Fact Box: India's Contribution to Thirty Metre Telescope (TMT) Project

Thirty Metre Telescope (TMT)  is the world’s biggest telescope which would facilitate astronomers to observe the intricacies of the universe from earth.

Salient Facts

Thirty Metre Telescope (TMT) is a multi- million dollar project being developed by an international consortium of Five countries including India. The other four countries are Canada, China, Japan and the U.S. In July 2013, five countries participating in the project had inked Master Partnership Agreement (MPA) for the construction of the Thirty Meter Telescope (TMT).
The ambitious next-generation telescope would be built at a cost of USD 1.47 billion. India will spend Rs 1,300 crore on the project. India’s contribution to the project will be more in terms of hardware than money.
The telescope which was expected to be started at Mauna Kea, Hawaii was stalled following protests by locals.

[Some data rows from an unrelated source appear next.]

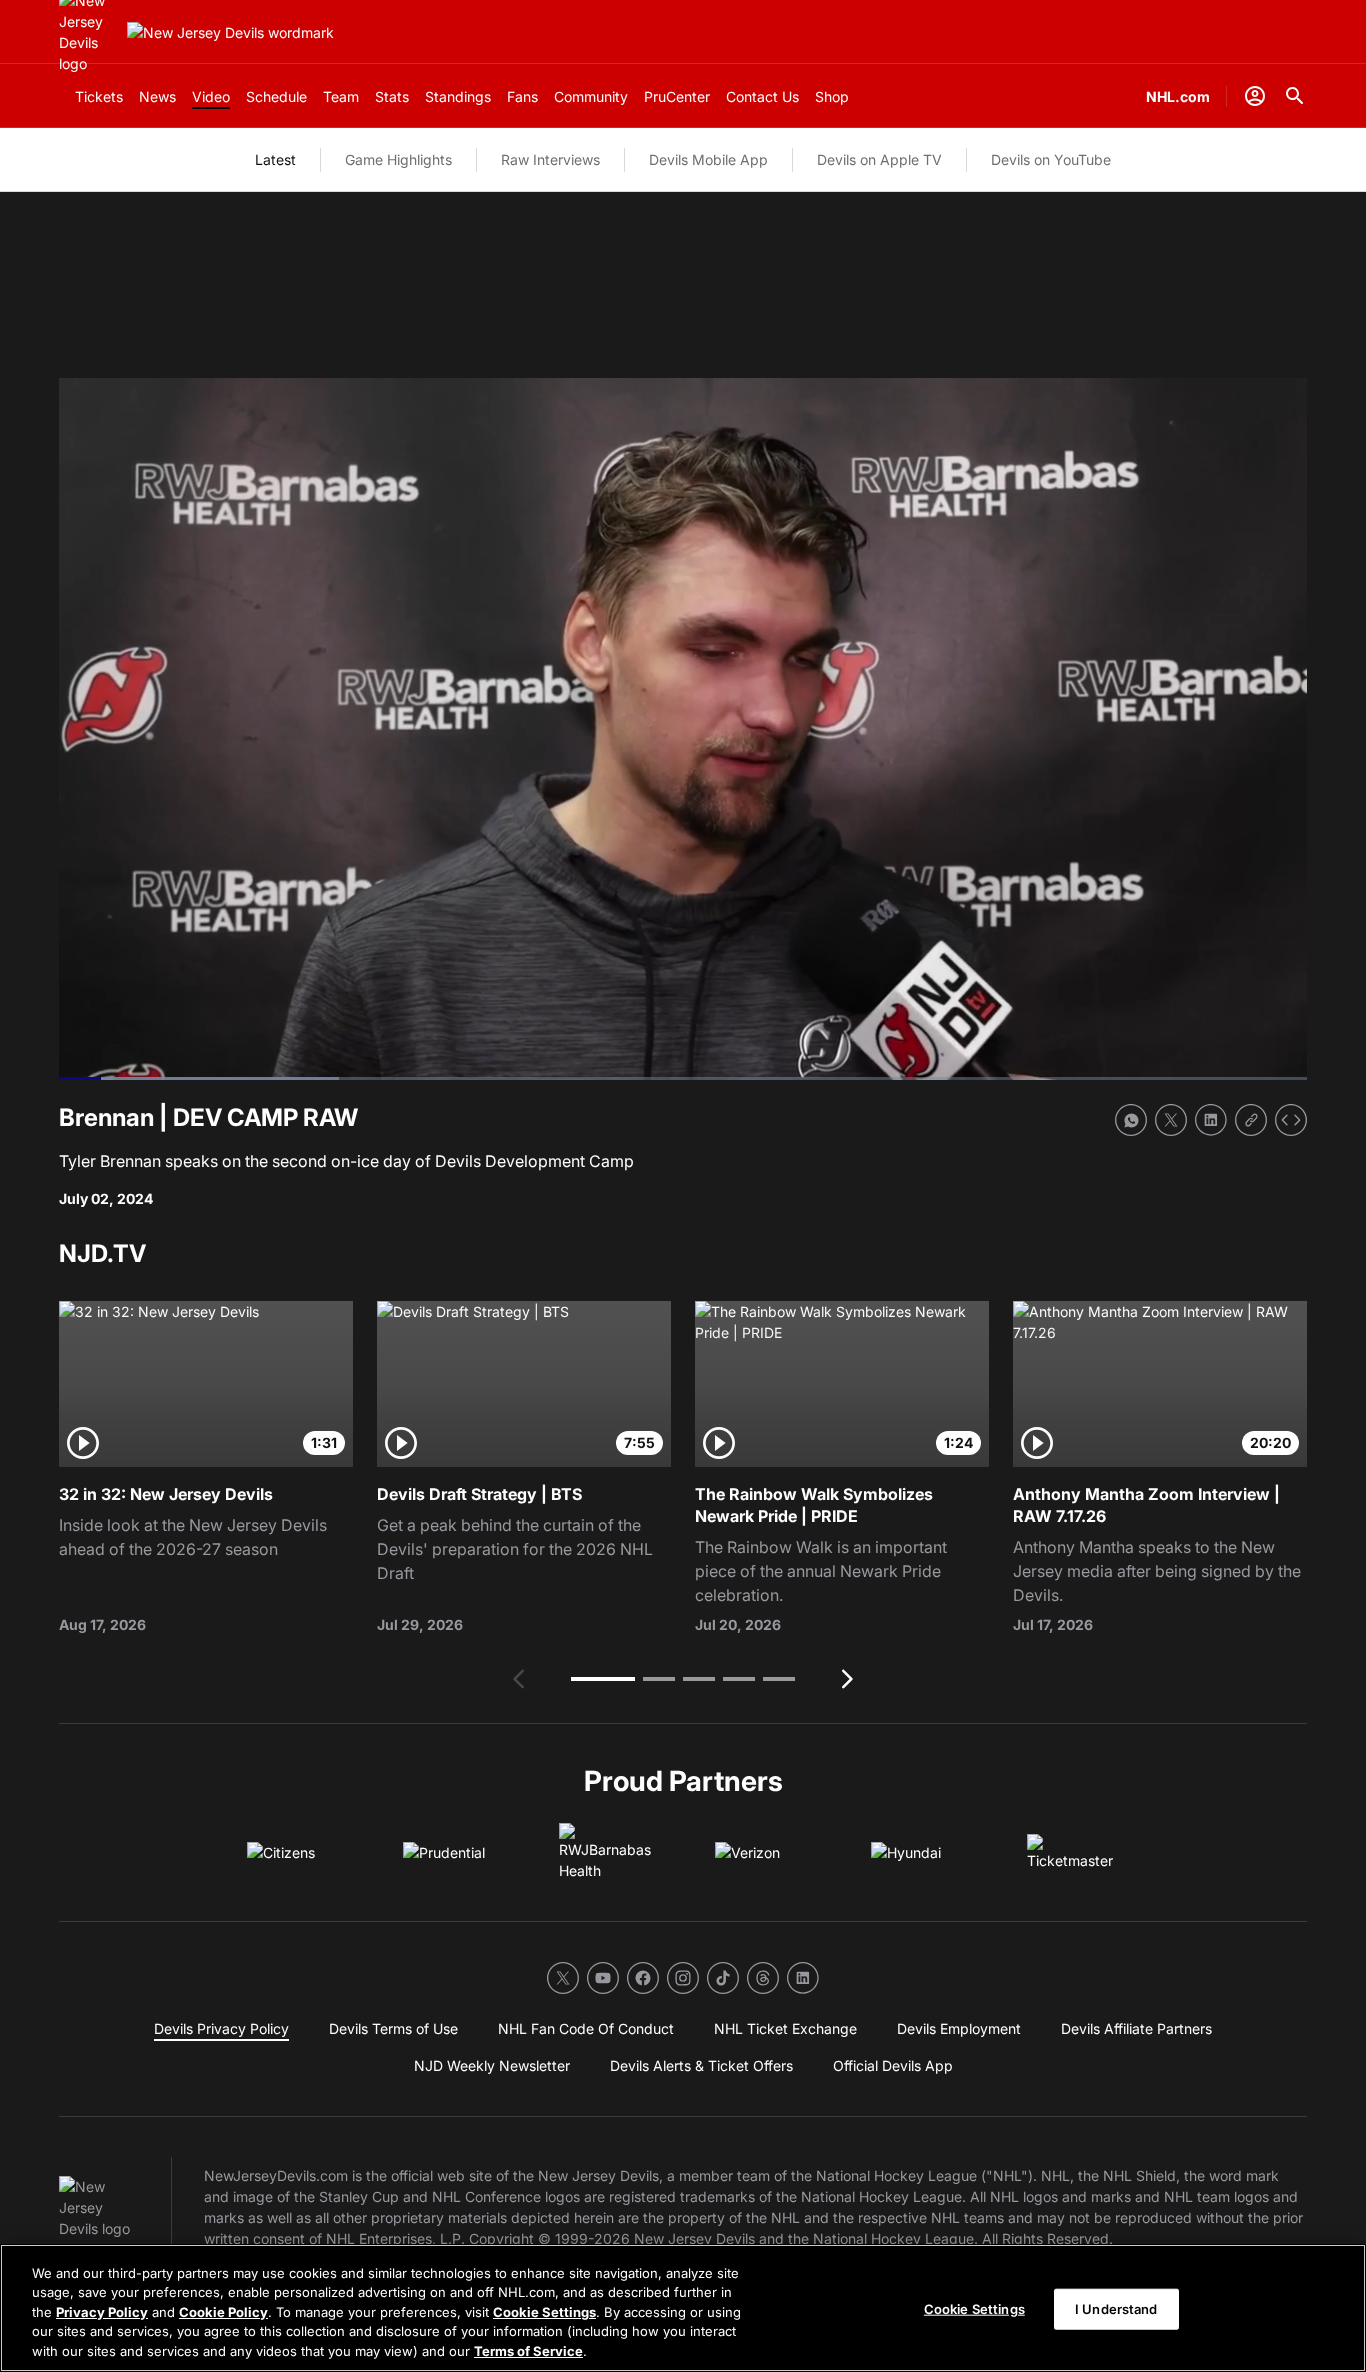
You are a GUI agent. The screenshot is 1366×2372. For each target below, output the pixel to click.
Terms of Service (528, 2351)
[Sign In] (1255, 96)
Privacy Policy (102, 2312)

The project site is still being finalised by the consortium of countries involved in the project. Hanle in Ladakh is one among the new sites that are being explored for the construction of the telescope.
The telescope is expected to be ready by 2020. The telescope when ready would offer astronomers with unparalleled power to observe the universe.
India has a 10% partner in the telescope project. Indian astronomers will get observational time in proportion to India’s share in the total project cost.
On the Indian side, the project will be handled by the Ministry of Science and Technology and the Department of Atomic Energy. The project would be led by the Indian Institute of Astrophysics (IIA), Bangalore, with the help of the Aryabhatta Research Institute of Observational Sciences (ARIES), Nainital, and Inter-University Centre for Astronomy and Astrophysics (IUCAA), Pune.
TMT will be the first ground-based telescope to incorporate the technology of Adaptive Optics (AO) as an integral component of the telescope. India’s contributions will include fabrication of edge sensors, which sense relative displacement of segments due to gravity and temperature while tracking objects in the sky. India also has the responsibility to build the entire actuator system to provide the best possible image of objects in the sky.